ーresurfaceー
沙和が今現在の有夏の動きを得られないか、と個人で奔走している中でもう一つの方で動きがあった。
其方の方は1ヶ月程顔を出す事は無く、其の間に複数のイベントが過ぎ去ったが、沙和は諦めはしなかった。
一応、信じて待っていたのだ。
(早朝頃に出てきたのか…)
果たして、彼女の浮上は過去しでかした行いで恨まれる事への後ろめたさがあって逃げていたのを止めたからなのか、其れでも自分は悪くないという開き直った再認識なのか、
何にせよ席替えをしたつもりでも退学を決め込んだつもりでも無かったらしい。お嬢様の戯れ程度の軽い抵抗、百合の花園の中で互いの蜜を吸い合う優雅なお遊び。そういうものだった様だ。
然し彼女の浮上についても思えば少しだけ気になった。
其方の方で沙和なりには頑張っていた際、機会を逃して申し訳無い事があったがやっと一段落して間も無かった状態になって、彼女は暫く後の時間ーー早朝頃に浮上してきた。
まるで一段落して沙和が単独になるのを待っていた様に。
もしかしたら彼女なりの知恵を働かせたのかもしれない。1ヶ月程雲隠れしておけば、沙和ももう自分…嵩町有夏はとっくに死んだものだと勝手に判断して自ずと諦めるだろう、と。
犯した過ちも無かった事に出来るだろう。
恨まれる様な事は無かった、と。
残念ながら彼女がお盛んになっている方も沙和は見る事が出来るので、片方だけ雲隠れしても正直意味は無かったりするのだが…
ーー然し、其れもネットワークの世界だから。
「現実の嵩町有夏」については完全には知らない。お盛んな方の彼女がそういうものを自ら進んで露見してるのである程度推し量れはしなくも無いが、其れでも断片でしか無い。

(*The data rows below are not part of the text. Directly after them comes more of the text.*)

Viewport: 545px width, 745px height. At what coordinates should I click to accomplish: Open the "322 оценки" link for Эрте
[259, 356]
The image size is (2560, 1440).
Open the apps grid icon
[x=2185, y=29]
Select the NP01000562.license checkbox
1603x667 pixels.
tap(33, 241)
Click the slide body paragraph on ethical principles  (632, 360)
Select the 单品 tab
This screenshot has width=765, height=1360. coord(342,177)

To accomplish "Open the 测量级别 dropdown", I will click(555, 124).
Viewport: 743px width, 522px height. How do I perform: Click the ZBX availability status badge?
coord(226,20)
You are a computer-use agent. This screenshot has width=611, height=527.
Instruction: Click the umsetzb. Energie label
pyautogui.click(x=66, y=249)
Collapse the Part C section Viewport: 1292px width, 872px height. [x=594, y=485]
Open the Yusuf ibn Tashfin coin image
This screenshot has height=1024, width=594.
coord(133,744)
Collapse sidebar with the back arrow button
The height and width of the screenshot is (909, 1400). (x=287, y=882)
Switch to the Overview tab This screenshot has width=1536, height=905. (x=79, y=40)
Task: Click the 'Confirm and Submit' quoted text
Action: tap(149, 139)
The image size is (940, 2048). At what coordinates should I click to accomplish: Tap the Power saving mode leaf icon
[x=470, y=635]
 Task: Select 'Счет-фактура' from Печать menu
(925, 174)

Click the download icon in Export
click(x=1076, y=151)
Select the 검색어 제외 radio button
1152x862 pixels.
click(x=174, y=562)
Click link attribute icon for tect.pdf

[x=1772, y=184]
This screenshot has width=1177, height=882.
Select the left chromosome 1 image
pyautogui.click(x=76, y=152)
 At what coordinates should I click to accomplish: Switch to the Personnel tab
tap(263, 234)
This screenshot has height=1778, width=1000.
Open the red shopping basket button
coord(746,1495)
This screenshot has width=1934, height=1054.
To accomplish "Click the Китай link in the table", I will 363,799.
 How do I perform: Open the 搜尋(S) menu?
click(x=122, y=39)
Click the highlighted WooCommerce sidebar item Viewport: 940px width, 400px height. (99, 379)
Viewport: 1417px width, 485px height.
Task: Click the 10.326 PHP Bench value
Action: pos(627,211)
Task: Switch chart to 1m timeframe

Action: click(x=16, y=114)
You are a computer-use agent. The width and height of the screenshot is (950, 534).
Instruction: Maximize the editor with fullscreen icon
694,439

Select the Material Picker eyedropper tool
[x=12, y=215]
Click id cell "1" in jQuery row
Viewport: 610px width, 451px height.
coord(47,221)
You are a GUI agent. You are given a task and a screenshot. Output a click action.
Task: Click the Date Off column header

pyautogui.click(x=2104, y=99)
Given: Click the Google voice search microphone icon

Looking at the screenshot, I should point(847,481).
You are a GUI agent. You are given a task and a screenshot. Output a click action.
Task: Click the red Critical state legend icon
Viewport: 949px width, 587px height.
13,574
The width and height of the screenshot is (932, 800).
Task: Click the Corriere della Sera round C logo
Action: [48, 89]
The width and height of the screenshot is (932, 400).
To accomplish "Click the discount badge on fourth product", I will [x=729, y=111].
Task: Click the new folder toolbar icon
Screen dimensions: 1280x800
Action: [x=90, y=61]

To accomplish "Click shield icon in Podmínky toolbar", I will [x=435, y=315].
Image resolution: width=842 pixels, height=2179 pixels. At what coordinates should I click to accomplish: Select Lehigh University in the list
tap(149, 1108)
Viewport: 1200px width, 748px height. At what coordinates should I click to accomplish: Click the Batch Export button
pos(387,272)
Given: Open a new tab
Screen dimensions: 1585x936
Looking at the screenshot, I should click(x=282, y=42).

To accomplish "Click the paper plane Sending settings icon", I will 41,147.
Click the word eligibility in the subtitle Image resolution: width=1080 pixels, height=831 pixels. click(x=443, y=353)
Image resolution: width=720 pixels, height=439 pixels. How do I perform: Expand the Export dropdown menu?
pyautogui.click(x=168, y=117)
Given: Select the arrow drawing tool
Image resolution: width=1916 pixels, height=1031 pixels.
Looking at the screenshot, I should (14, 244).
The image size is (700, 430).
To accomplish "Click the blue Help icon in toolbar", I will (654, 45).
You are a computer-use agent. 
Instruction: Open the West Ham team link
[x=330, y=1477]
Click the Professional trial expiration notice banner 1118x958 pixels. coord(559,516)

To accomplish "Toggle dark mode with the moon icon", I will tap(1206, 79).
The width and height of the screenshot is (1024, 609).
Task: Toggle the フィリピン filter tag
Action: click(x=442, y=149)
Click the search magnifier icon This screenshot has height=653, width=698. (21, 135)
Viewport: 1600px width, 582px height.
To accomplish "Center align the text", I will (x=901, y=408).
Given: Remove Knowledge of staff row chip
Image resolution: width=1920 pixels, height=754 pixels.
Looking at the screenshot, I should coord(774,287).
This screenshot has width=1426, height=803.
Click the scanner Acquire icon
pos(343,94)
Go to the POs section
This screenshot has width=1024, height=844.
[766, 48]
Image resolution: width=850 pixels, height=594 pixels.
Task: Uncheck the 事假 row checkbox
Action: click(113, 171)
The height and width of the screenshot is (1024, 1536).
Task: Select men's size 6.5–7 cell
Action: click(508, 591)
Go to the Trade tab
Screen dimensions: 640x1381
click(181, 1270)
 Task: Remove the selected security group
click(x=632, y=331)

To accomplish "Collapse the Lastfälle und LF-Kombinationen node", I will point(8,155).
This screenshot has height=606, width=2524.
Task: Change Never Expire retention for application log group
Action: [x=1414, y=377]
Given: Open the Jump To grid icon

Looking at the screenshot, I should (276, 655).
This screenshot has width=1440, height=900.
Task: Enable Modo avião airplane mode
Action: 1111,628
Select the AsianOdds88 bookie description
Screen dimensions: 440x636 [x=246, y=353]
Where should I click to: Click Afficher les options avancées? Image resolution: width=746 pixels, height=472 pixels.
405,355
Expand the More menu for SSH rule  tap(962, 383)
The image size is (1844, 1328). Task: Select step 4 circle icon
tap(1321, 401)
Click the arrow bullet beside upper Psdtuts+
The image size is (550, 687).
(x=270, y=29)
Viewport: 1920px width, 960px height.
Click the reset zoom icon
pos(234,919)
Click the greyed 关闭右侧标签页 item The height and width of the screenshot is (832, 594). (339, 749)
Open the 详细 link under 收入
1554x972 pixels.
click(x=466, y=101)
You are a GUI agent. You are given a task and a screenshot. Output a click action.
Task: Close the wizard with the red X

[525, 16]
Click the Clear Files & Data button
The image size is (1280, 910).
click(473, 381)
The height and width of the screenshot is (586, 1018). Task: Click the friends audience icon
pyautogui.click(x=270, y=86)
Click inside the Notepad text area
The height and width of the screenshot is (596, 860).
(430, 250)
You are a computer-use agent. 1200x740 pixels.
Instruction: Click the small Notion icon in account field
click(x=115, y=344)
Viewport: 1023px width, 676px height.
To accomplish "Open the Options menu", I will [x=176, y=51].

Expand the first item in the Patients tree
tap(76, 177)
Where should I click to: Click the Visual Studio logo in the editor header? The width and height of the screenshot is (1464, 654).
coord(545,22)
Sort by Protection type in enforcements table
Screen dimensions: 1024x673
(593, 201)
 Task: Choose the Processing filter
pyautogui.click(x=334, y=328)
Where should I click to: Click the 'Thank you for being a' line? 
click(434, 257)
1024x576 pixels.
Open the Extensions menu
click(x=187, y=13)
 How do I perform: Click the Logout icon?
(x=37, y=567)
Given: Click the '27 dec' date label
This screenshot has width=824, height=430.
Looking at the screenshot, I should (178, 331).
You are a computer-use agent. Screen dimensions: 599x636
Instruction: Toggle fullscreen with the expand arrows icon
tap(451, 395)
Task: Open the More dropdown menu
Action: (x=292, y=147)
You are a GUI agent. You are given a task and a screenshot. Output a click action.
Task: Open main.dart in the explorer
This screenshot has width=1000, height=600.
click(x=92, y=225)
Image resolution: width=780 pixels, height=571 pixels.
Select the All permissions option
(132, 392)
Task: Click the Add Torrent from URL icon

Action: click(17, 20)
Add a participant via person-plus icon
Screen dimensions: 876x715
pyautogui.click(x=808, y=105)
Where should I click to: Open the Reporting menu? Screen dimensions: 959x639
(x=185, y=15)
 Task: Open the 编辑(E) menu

余命宣告から5年以上過ぎた彼女の「難病」も、時折現れる金持ちのお嬢様という主張も、詐欺師の様に達者な口車を持った彼女なら嘯くのも容易い。
多方面に万能である事からいっそ全能を主張する事だって、彼女は出来てしまう。
鼻に掛けずそんな事無いよ~とでも言えば、謙遜と捉え謙虚で聡明な、優しい気持ち人として振る舞えば美しい花、どんな苦境にも芯を持っているのだと良い事の一つや二つ、己の持論をひけらかせば不屈の精神を持つ気高いお嬢様だとも示せてしまう。
交友関係に、立場に、権勢に、全てに己が優位であると彼女は示す事すら可能だ。
ーー…………………………………………。
ーー……………………。
「それはともあれ、信じて待っていて良かったよ」
沙和が画面を見ながらそう小さく呟いた其の少し離れた所で、点けた儘のテレビが画面を変えて世界を映す。
何者かに支配された映像を、無機物は流し続けていた。
『ーー御覧下さい。世界中の彼方此方で、事件や事故、あらゆる不幸が皆さんを苦しめています。ーー政治、社会問題、紛争、技術的な問題も、何もかもが、不幸其のものとして蔓延り続けている………っ、私は、こんな事嬉しくなんてありません……。でも、其れは皆さんも同じ。皆さんだって、苦しみの中で懸命に生きているではありませんか!!……其処で、私に出来る事を沢山考え、そして辿り着いた結論があります』
『ーー私は、私が持つ力を行使し世界を変えます。…此れは革命です。世界中の皆様、どうか私を、私達を受け入れて下さい。認めて下さい。ーー連盟の皆様方も、何卒お願い致します。どうか私達に世界を担わせて頂きたいのです。』